Marine Court, St. Leonards-on-Sea

Marine Court, St. Leonards-on-Sea
... along the prom ...

Wednesday, 25 May 2016

Auguste Endell, Architect of the Month, May 2016


August Endell was born on 12 April 1871 and grew up in Berlin. In 1892 he went to the University of Munich to study aesthetics, philosophy and art. Always an intellectual he became interested in the aesthetics of art and design and wrote a number of papers on the subject including 'On Beauty' in 1896 which can be considered an anticipation of abstract art. He befriended Jugendstijl sculptor and designer Hermann Obrist who influenced and encouraged him to move from academia.

A self-taught artist, Endell began working on translating his theories into architecture and the built environment and in 1896 received his first commission. Endell's design for the façade and interior of the Hofatelier Elvira, an existing building in Munich
Interior of Hofatelier Elvira 
which he embellished with typically turbulent Jugendstijl forms and motifs, made him famous overnight. The Atelier was to be run as a photographers' and artists' studio by Anita Augspurg and Sophia Goudstikker and was said to have been the first such business in Germany created and run by women. The building was vandalised by the Nazis and later destroyed by bombing during WWII.     

From 1898 Endell joined other artists and designers in the Munich arts and crafts movement where he became regarded as an innovative leader.
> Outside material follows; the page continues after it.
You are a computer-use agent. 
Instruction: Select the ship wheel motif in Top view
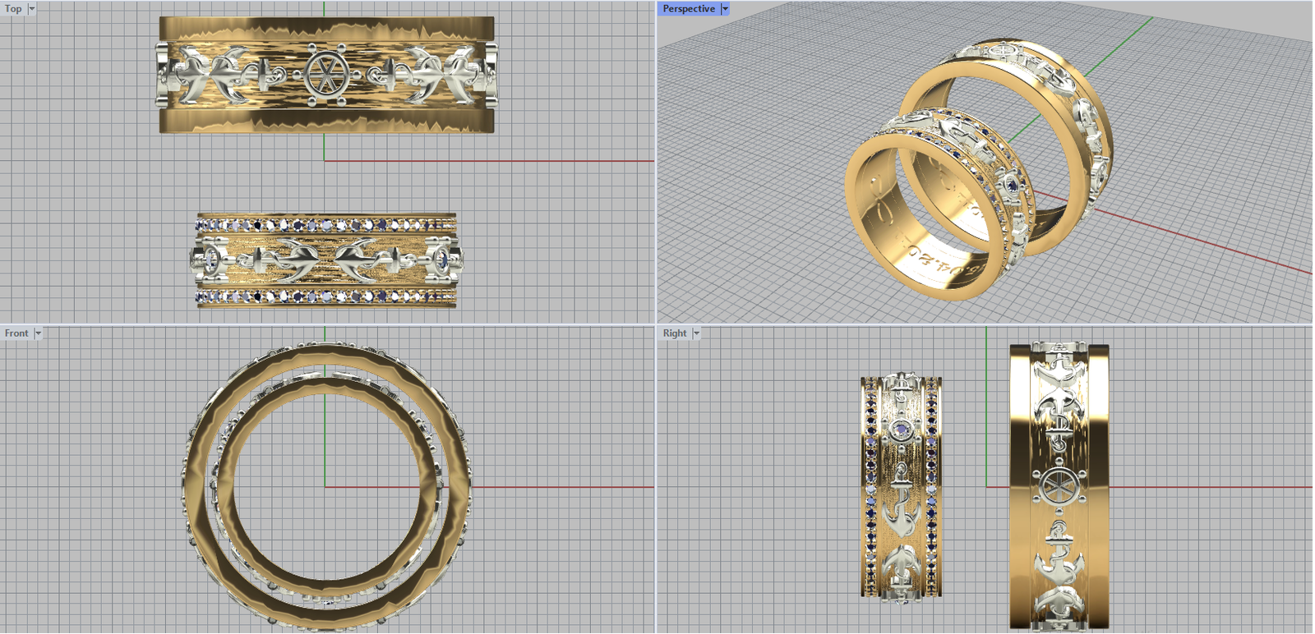[324, 75]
He continued to publish articles and papers including in 1901 on "Originality and Tradition". At the same time he moved from Munich to Berlin which encouraged him to move from the flamboyance of Jugendstijl design and towards Modernism. He contributed to the design of the Theater Bunte, in Berlin Germany, which has since been destroyed.
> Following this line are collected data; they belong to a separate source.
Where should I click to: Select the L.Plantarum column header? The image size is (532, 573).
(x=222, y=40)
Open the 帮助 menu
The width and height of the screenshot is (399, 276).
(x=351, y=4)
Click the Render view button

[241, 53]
In 1902 Endell began the design for what is certainly his most important surviving building, the Hackesche Hofe, a notable commercial and residential development complex in the centre of Berlin. The construction of the project, launched in 1906, follows a pattern of clear separation between residential areas, crafts, trade and culture, which distinguishes it from earlier more random developments which were common in the 19th century. 

Berlin's celebrated Hackesche Höfe complex, built 1906
He also completed a design for a sanatorium in Wyk auf Föhr built in 1902.  By 1904 Endell was also head of a small design school which he established in Berlin, this lasted until the outbreak of the first world war. Other projects included town houses and villas in Berlin and Potsdam. Later designs included for two racecourse grandstands at Mariendorf in 1911-12.

Racecourse Grandstand C 1912
In 1914 August Endell was proposed as the  successor to Henry van de Velde as head of the Weimar School of Arts and Crafts, but Walter Gropius was appointed. However his teaching career continued when in 1918 Endell was appointed director of the Breslau Academy of Art, in which position he served until he fell ill and died on 13 April 1925 at the age of only 54. He left a wife, Anna Meyn and a young daughter.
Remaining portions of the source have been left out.